Paginatekst:
# # # #

Artikel 2 Wijze van meten
Het onderhavige artikel geeft aan hoe hoogte- en andere maten die bij het bouwen in acht genomen dienen te worden, gemeten moeten worden.
Agrarisch
Het perceel achter Veenstraat 59 is bestemd als agrarisch. Deze gronden zijn bestemd voor agrarisch grondgebruik conform de aansluitende gronden. Gebouwen zijn binnen deze bestemming geheel uitgesloten.
Natuur
De gronden die worden ingericht als EVZ zijn bestemd als Natuur. De bestemming Natuur regelt het behoud, herstel en ontwikkeling van de aanwezige natuur en landschapswaarden.
Wonen
Voor het perceel achter Veenstroom 65 is de bestemming 'Wonen' opgenomen. Uitgangspunt is dat alle gebouwen en overkappingen binnen deze bestemming worden gerealiseerd. De regels zijn qua toegestane maatvoering zijn afgestemd op de mogelijkheid om een extra bijgebouw te realiseren.
Sport
Algemeen zijn binnen de bestemming Sport sportterrein en voetbalvelden toegestaan. Voor andere, meer specifieke functies is een aparte functieaanduiding opgenomen. In dit geval is voor het deel van het plangebied dat als 'Sport' bestemd, de functieaanduiding 'golfbaan' opgenomen, aangezien het een golfterrein betreft. Ook geldt hier de functieaanduiding 'ecologische verbindingszone'.
Waarde - Archeologie
Het plangebied is voorzien van de dubbelbestemming Waarde - Archeologie. Hiermee wordt bij toekomstige bodemingrepen groter dan 100 m2 en dieper dan 40 cm archeologisch onderzoek verplicht gesteld.

# # # #

(Verzamelde gegevens)

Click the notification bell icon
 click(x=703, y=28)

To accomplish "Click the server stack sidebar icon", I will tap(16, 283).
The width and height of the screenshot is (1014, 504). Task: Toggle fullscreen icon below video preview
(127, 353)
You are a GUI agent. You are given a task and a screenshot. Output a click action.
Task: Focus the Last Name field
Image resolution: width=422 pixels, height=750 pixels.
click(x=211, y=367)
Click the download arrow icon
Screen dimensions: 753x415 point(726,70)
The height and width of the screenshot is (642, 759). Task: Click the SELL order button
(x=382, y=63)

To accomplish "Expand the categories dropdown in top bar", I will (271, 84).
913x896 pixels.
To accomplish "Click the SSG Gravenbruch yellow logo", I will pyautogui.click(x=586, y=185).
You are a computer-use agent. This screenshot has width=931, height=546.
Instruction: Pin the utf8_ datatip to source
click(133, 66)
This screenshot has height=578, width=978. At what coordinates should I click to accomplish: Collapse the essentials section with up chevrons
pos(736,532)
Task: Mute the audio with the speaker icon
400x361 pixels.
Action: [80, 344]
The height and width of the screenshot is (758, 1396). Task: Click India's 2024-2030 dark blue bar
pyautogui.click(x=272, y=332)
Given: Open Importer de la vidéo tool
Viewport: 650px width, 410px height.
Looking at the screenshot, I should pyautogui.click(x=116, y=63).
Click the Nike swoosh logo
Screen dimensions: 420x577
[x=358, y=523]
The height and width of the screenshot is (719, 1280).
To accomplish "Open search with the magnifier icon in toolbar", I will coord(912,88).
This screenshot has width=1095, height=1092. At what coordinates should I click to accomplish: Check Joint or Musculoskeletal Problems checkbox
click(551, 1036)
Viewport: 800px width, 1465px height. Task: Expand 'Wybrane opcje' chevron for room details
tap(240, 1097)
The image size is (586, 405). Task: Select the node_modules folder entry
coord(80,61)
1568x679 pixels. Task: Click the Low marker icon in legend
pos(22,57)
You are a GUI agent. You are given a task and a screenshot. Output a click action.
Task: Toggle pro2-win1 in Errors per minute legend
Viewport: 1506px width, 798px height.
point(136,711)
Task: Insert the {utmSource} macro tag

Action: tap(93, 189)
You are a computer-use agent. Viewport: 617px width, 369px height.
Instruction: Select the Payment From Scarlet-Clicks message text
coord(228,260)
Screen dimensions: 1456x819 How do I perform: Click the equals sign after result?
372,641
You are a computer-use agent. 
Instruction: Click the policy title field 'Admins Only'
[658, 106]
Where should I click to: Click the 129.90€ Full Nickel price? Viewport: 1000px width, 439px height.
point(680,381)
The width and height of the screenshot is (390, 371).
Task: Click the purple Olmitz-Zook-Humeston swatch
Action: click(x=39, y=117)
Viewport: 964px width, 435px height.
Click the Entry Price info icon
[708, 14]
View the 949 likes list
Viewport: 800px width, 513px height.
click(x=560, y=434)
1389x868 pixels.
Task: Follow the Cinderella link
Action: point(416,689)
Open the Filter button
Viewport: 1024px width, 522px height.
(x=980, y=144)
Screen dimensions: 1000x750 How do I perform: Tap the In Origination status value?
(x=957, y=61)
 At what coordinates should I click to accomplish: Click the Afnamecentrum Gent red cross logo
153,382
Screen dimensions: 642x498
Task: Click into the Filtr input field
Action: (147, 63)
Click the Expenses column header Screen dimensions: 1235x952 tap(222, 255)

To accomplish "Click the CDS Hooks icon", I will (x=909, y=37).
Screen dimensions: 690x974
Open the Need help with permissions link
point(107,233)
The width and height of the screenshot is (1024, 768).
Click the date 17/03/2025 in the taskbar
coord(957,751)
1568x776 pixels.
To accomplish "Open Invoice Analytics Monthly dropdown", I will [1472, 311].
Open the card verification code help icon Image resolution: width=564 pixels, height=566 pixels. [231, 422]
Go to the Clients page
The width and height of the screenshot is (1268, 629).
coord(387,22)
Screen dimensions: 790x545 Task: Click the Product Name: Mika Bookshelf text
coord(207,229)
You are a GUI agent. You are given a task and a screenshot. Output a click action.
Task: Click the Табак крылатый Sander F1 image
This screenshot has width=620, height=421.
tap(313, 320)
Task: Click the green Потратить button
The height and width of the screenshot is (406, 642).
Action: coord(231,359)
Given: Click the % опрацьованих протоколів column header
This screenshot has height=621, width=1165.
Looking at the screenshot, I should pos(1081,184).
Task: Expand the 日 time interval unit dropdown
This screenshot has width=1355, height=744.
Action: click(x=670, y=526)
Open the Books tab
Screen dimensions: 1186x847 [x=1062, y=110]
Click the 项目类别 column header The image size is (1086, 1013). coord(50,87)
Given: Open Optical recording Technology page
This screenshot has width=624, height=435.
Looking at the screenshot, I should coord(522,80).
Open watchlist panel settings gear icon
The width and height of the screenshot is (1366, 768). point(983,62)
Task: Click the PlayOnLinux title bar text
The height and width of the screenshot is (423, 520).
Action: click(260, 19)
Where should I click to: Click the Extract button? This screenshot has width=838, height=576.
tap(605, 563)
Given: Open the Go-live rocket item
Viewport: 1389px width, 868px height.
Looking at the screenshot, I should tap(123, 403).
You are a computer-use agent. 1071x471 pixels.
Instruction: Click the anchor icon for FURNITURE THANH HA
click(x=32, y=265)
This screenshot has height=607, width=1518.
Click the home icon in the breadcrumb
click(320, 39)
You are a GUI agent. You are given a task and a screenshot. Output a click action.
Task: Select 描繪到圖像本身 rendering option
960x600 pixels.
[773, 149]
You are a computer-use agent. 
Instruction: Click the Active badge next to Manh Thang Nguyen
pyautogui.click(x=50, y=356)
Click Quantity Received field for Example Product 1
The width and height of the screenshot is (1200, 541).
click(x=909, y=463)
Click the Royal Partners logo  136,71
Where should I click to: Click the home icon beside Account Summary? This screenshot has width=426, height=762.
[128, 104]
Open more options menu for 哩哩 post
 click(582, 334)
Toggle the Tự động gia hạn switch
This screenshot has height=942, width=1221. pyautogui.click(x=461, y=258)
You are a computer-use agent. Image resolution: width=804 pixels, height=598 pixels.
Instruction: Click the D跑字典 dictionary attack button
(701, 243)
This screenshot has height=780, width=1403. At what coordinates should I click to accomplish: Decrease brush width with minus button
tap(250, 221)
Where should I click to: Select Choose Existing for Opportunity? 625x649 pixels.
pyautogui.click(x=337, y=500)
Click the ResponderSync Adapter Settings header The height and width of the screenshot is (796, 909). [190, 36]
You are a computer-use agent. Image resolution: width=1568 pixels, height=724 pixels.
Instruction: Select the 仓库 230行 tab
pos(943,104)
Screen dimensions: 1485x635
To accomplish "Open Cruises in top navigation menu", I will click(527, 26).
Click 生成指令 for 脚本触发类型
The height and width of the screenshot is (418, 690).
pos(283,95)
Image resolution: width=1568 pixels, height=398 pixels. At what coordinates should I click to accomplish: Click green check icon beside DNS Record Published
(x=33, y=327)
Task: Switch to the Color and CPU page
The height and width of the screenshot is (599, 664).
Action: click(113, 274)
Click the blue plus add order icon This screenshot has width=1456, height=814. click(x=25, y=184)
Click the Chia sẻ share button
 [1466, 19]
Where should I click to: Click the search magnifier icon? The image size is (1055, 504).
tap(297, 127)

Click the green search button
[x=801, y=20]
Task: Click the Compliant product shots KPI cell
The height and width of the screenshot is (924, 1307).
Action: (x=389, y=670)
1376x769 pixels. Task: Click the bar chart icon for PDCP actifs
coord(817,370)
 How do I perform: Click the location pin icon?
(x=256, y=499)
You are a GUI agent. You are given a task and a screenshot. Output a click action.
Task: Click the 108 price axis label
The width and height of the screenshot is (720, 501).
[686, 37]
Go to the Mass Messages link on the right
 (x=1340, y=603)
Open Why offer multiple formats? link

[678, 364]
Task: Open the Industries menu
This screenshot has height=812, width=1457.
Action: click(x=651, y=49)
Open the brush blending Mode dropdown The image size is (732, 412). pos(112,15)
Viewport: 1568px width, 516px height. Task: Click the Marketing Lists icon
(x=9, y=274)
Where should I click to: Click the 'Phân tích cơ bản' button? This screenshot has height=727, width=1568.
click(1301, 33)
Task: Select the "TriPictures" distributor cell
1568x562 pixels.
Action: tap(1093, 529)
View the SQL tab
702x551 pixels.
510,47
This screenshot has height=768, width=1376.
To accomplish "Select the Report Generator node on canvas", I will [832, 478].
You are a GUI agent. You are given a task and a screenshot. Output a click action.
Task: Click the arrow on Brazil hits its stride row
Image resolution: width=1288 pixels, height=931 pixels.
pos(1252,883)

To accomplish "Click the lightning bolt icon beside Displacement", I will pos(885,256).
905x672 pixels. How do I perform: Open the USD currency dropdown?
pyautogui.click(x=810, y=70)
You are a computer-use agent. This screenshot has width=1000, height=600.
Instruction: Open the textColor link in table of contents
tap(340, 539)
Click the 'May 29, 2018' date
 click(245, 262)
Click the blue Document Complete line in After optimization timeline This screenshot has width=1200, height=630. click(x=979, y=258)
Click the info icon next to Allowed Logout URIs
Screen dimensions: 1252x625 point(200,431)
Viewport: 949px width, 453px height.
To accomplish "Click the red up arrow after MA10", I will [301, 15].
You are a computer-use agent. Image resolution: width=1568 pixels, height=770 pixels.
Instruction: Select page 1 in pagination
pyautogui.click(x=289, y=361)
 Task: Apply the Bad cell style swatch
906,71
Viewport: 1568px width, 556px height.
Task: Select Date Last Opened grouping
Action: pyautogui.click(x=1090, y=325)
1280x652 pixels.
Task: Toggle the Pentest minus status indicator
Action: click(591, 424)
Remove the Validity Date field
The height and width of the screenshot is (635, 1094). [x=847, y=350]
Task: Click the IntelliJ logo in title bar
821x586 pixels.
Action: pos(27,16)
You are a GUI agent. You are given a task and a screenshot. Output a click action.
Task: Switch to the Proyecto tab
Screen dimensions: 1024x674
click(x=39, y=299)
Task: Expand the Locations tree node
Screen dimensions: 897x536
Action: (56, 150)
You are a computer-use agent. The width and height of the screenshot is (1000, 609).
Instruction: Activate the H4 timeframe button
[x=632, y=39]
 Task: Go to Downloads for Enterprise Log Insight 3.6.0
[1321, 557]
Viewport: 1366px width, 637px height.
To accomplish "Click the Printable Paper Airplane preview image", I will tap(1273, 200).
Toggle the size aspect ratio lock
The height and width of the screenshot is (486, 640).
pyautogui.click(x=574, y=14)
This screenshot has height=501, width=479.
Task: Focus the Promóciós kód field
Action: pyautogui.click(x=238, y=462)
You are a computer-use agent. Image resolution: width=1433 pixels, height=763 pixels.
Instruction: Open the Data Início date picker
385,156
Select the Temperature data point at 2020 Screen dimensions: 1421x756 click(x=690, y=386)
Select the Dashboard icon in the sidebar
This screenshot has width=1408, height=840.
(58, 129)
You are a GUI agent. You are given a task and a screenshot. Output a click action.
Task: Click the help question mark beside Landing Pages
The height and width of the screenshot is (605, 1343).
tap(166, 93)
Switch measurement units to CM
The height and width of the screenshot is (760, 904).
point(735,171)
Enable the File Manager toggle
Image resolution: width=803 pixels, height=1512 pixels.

# # # #

Vragen:
1. Herhaal woordelijk het stuk van de paginatekst vanaf "Artikel 2 Wijze" tot en met "bijgebouw te realiseren.".
2. Bij welke bodemingrepen stelt de dubbelbestemming Waarde - Archeologie volgens de paginatekst archeologisch onderzoek verplicht?

Uitwerkingen:
1.
Artikel 2 Wijze van meten
Het onderhavige artikel geeft aan hoe hoogte- en andere maten die bij het bouwen in acht genomen dienen te worden, gemeten moeten worden.
Agrarisch
Het perceel achter Veenstraat 59 is bestemd als agrarisch. Deze gronden zijn bestemd voor agrarisch grondgebruik conform de aansluitende gronden. Gebouwen zijn binnen deze bestemming geheel uitgesloten.
Natuur
De gronden die worden ingericht als EVZ zijn bestemd als Natuur. De bestemming Natuur regelt het behoud, herstel en ontwikkeling van de aanwezige natuur en landschapswaarden.
Wonen
Voor het perceel achter Veenstroom 65 is de bestemming 'Wonen' opgenomen. Uitgangspunt is dat alle gebouwen en overkappingen binnen deze bestemming worden gerealiseerd. De regels zijn qua toegestane maatvoering zijn afgestemd op de mogelijkheid om een extra bijgebouw te realiseren.

2. Bij toekomstige bodemingrepen groter dan 100 m2 en dieper dan 40 cm.